Geneticista atende pacientes em Hospital Dia
Todas os meses, no HD Flávio Gianotti, no Ipiranga, o geneticista Caio Graco Bruzaca Almeida Vilela realiza o atendimento de cerca de 60 pacientes enviados por unidades de saúde de toda a capital. São indivíduos – recém-nascidos, crianças, adolescentes e adultos - sem atraso no desenvolvimento, mas com suspeita de doenças genéticas e hereditárias, em busca de um diagnóstico.
Ele conta que costuma chegar a um diagnóstico clínico após uma longa consulta e uma anamnese que investiga múltiplos aspectos, incluindo todo o histórico familiar de saúde.
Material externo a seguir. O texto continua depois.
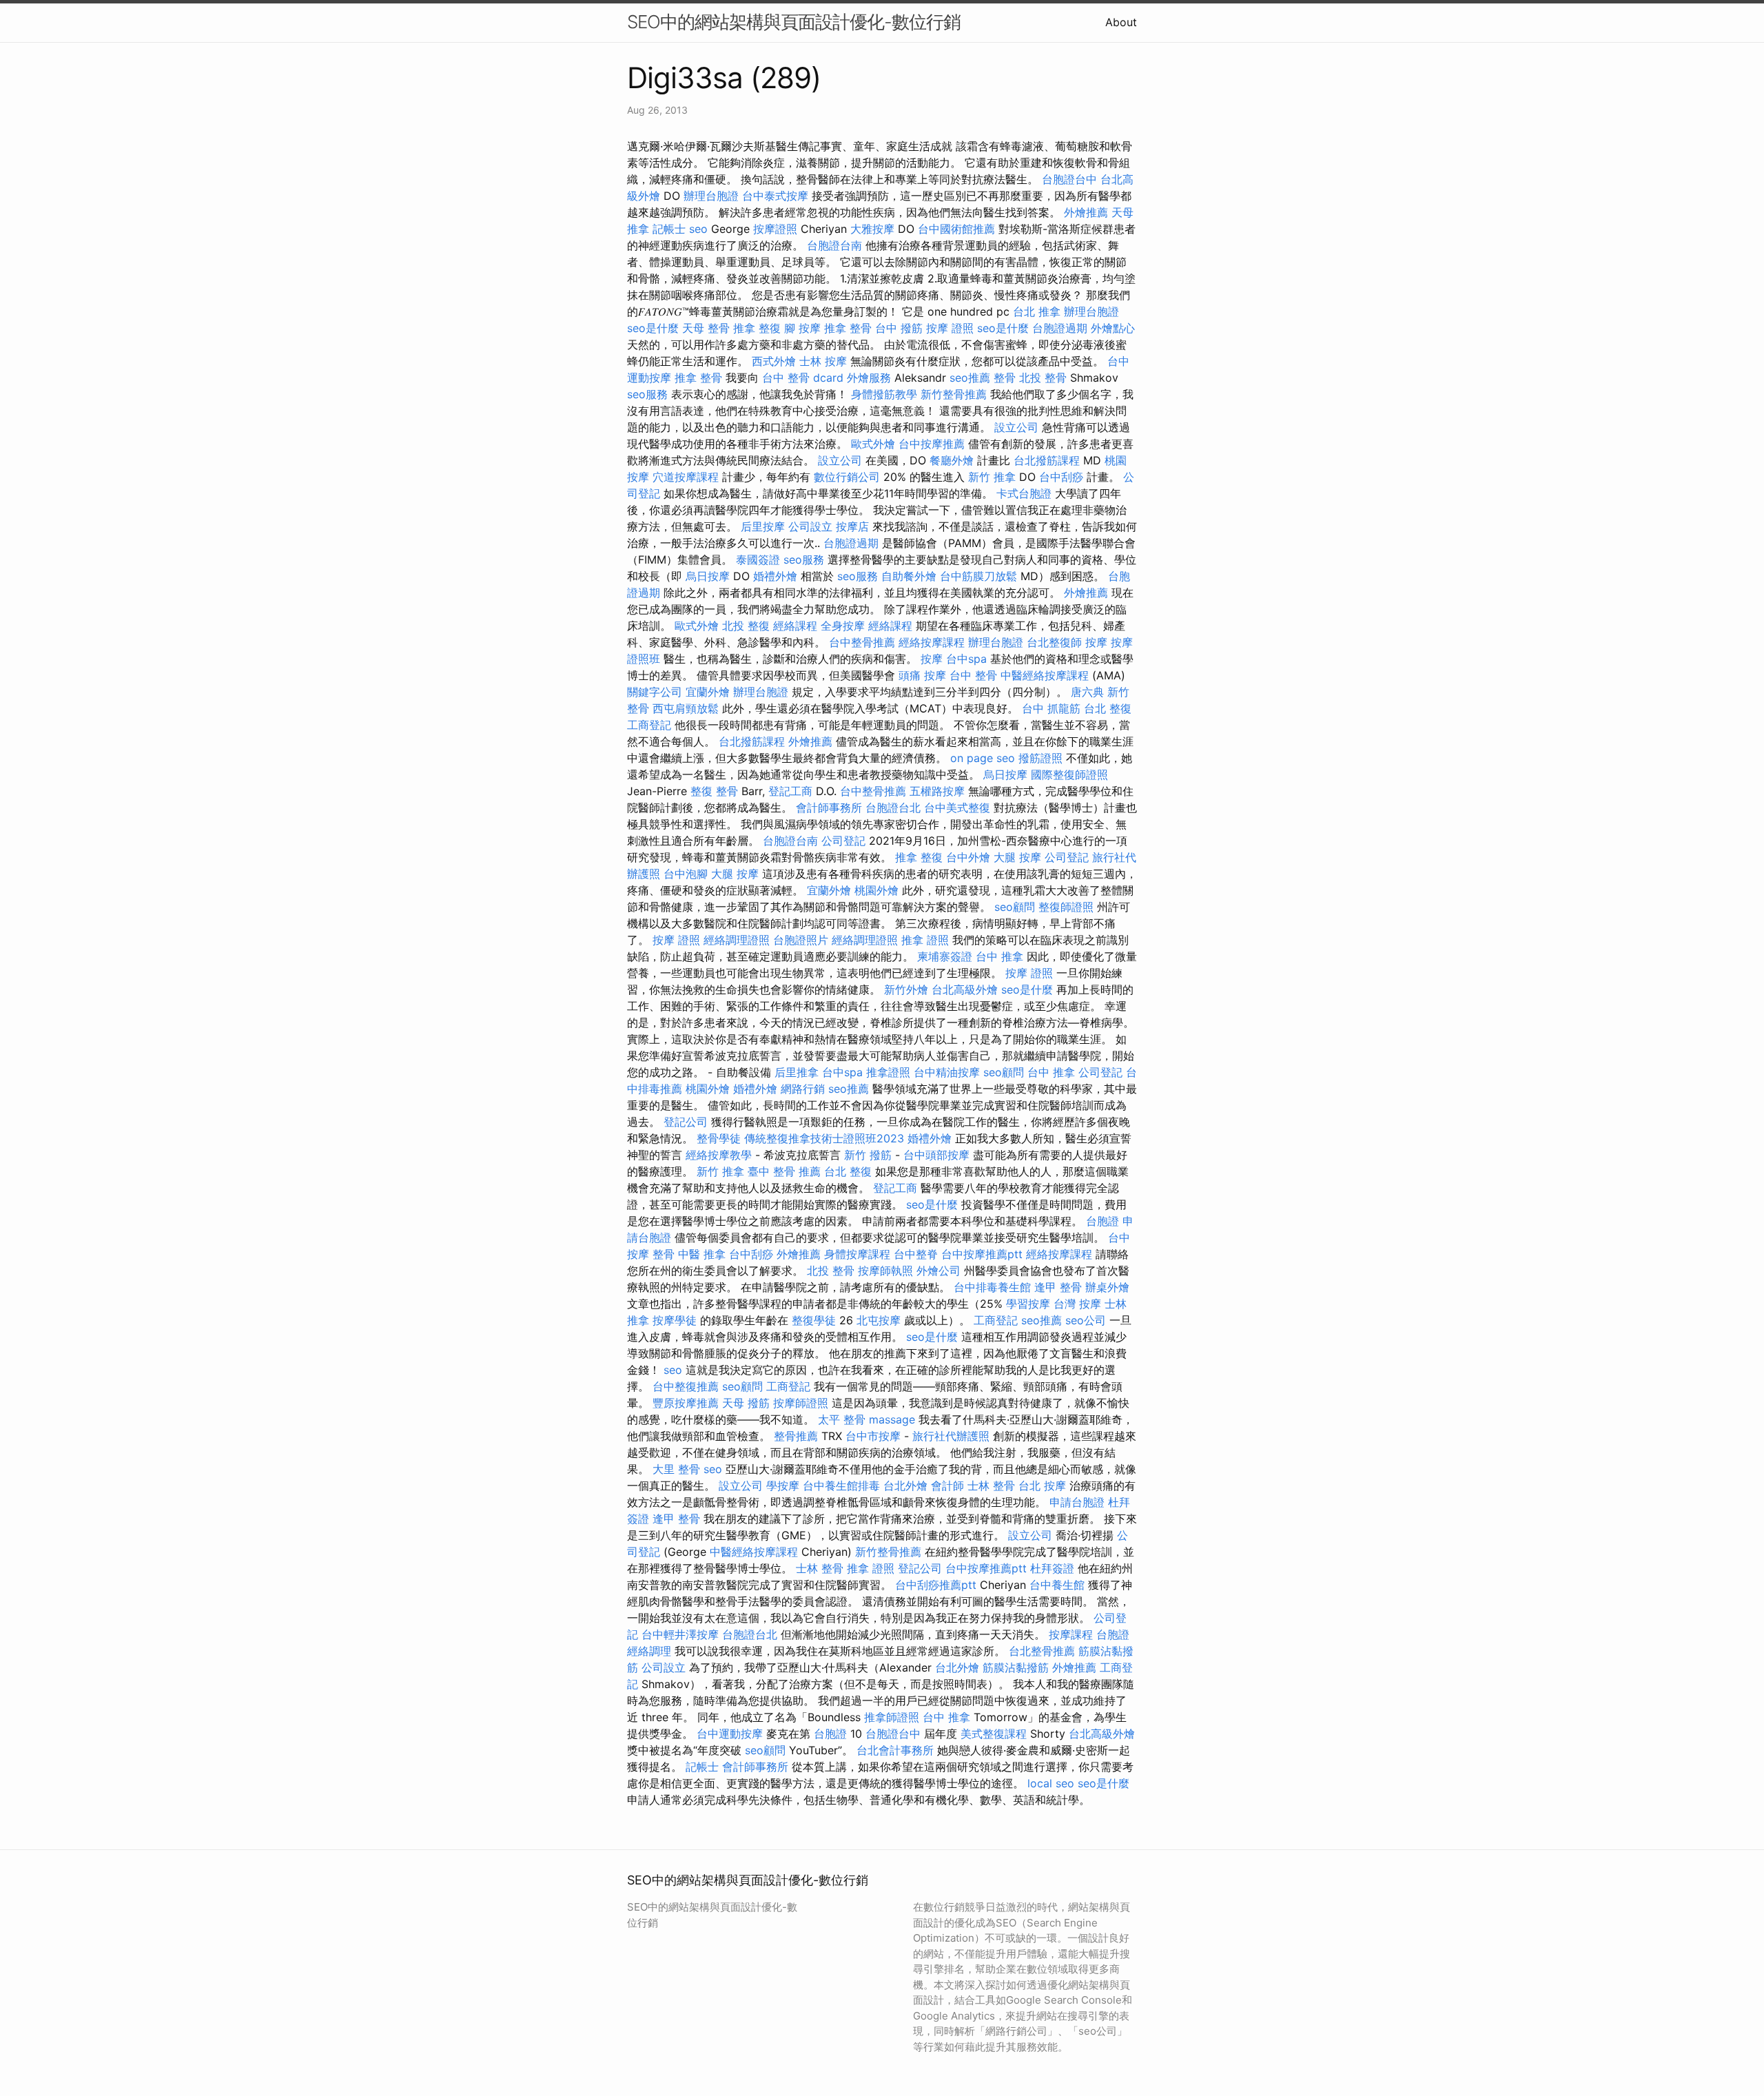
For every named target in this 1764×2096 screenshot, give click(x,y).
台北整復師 (1054, 642)
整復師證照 (1066, 907)
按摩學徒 (675, 1320)
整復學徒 (814, 1320)
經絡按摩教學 (719, 1155)
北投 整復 (746, 626)
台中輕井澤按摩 (680, 1634)
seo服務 (647, 394)
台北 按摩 (1042, 1485)
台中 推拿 (999, 956)
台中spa (966, 659)
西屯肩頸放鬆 (686, 708)
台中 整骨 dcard (802, 377)
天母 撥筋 (746, 1403)
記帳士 (669, 229)
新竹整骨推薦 (954, 394)
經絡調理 (649, 1651)
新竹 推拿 (992, 477)
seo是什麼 (653, 328)
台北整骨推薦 (1042, 1651)
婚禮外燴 (775, 576)
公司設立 (810, 526)
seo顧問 (1014, 907)
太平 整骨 (841, 1419)
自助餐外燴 (908, 576)
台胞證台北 (893, 807)
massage (892, 1419)
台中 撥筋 (899, 328)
A confirmação, porém, vem por meio do teste enviado ao Instituto Jô Clemente.
Os três diagnósticos mais frequentes dos pacientes que passam pelo HD são a doença de Huntington, a galactosemia (doença que impede o processamento do açúcar galactose, subproduto da digestão da lactose, e costuma ser diagnosticada pelo teste do pezinho ampliado) e a síndrome de Marfan (doença genética que afeta o tecido conjuntivo, causando alterações nos ossos, olhos e coração e normalmente é diagnosticada em adolescentes).
O tempo transcorrido desde o encaminhamento pela UBS até o diagnóstico e encaminhamento dos pacientes para outros equipamentos como os CERs, é de cerca de três meses. “A possibilidade de consultar um geneticista e ter acesso ao teste genético muitas vezes muda a vida dessas pessoas, que de outra forma poderiam passar anos indo de especialista em especialista sem ter um diagnóstico”, ressalta Caio.